* **Document section**:
= Cahier d'un retour au pays natal =

Book-length poem by Aimé Césaire

Cahier d'un retour au pays natal (first published in 1939, with two revised editions in 1947 and a final edition in 1956), variously translated as Notebook of a Return to My Native Land, Return to My Native Land, Notebook of a Return to the Native Land, or Journal of a Homecoming, is a book-length poem by Martinican writer Aimé Césaire. Considered his masterwork, the book mixes poetry and prose to express his thoughts on the cultural identity of black Africans in a colonial setting.

==History==
After a rejection by the journal Cahiers du sud, Césaire submitted the manuscript of the poem to Georges Pelorson, director of the Parisian periodical Volontés, who published it in August 1939, just as Césaire was returning to Martinique to take up a post as a teacher. Césaire continued to revise the poem and published two expanded versions with more surrealist elements in 1947, first through Brentano's in New York and later Éditions Bordas in Paris, with an introductory essay by André Breton that had first appeared in 1943 in the New York-based review Hémisphêres under the title "Un grand poete noir". In his introduction Breton called the poem "nothing less than the greatest lyrical monument of our times."

* **Material provided**:

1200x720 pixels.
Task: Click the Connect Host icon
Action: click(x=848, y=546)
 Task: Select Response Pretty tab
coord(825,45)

* **Aim**: In the article about Cahier d'un retour au pays natal, which Parisian periodical first published the poem in August 1939?

* **Written response**: Volontés, directed by Georges Pelorson.